* _PASSAGE SHOWN_:
## START

Sales Tax Calculator
The Sales Tax Calculator can compute any one of the following, given inputs for the remaining two: before-tax price, sale tax rate, and final, or after-tax price.
A sales tax is the money paid to a government for the sales of certain goods and services. Usually the laws let the seller to collect the tax from the consumer when purchasing. Most countries in the world collect sales tax. In some countries, the sales tax is called value added tax (VAT). In some countries, the listed prices for the goods and services are before tax value. When purchasing, the sales tax will be added to the listed price. In other countries, the listed prices are after tax final value, which includes the sales tax. The sales tax rate for EU countries ranges from 15% (Luxembourg) to 27% (Hungary).

## END

* _Extracted records_:
## START

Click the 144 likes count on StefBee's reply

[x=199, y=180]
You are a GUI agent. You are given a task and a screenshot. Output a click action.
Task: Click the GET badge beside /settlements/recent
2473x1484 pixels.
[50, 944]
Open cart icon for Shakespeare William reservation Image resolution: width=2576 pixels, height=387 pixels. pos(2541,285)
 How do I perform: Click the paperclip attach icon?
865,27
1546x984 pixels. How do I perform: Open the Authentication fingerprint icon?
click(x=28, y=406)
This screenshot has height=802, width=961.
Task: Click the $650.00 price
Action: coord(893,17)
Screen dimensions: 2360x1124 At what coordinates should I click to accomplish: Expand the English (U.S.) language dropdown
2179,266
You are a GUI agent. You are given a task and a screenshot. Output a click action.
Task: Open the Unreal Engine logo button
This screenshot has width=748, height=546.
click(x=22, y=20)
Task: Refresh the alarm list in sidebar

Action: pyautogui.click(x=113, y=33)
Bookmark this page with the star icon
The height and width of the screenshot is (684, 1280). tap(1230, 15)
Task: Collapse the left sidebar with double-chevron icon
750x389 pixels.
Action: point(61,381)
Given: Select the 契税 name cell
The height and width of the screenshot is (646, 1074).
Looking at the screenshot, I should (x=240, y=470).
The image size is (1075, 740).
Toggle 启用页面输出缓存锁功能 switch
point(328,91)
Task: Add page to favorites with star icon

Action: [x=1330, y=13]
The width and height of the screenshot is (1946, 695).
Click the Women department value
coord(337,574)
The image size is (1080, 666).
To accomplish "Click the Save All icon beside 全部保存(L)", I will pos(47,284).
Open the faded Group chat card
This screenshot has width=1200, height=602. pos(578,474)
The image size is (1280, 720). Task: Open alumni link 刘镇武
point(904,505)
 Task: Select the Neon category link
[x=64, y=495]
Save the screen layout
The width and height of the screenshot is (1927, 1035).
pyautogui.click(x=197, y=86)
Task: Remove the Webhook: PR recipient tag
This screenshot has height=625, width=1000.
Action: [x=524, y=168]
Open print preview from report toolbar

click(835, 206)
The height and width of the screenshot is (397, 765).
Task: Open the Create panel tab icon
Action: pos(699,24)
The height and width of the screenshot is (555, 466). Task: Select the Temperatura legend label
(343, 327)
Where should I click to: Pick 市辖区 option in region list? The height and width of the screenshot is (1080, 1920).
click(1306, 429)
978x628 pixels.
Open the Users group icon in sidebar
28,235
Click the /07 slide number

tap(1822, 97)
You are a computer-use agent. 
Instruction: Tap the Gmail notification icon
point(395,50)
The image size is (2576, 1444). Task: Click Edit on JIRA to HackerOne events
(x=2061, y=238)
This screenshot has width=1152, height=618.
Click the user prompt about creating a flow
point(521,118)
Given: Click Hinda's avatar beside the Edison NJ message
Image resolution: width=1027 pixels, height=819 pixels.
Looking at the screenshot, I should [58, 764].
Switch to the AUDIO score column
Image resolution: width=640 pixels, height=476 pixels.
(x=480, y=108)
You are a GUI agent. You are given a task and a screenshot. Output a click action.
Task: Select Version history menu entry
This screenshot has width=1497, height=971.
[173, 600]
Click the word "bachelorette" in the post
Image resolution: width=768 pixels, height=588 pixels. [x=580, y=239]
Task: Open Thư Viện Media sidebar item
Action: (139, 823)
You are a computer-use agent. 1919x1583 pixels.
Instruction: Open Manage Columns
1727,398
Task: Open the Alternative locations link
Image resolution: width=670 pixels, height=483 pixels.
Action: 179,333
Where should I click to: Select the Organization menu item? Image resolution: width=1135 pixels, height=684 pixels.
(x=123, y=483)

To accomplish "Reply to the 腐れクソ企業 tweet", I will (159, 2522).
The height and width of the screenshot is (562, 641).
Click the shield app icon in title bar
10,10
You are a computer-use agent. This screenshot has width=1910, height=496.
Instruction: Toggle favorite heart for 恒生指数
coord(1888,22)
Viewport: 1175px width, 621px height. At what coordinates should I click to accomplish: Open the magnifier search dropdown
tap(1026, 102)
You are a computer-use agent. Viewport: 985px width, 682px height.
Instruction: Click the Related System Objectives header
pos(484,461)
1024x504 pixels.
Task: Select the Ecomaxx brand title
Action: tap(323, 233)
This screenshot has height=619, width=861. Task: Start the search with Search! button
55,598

## END

* _STATED GOAL 1_: Please list the values that the sales tax calculator page says the calculator can compute.
* _STATED GOAL 2_: Write out the part of the sales tax calculator page that begins at the words "A sales tax" and ends after "to 27% (Hungary).".

* _WORKED ANSWER 1_:
- Before-tax price
- Sale tax rate
- Final, or after-tax, price

* _WORKED ANSWER 2_:
A sales tax is the money paid to a government for the sales of certain goods and services. Usually the laws let the seller to collect the tax from the consumer when purchasing. Most countries in the world collect sales tax. In some countries, the sales tax is called value added tax (VAT). In some countries, the listed prices for the goods and services are before tax value. When purchasing, the sales tax will be added to the listed price. In other countries, the listed prices are after tax final value, which includes the sales tax. The sales tax rate for EU countries ranges from 15% (Luxembourg) to 27% (Hungary).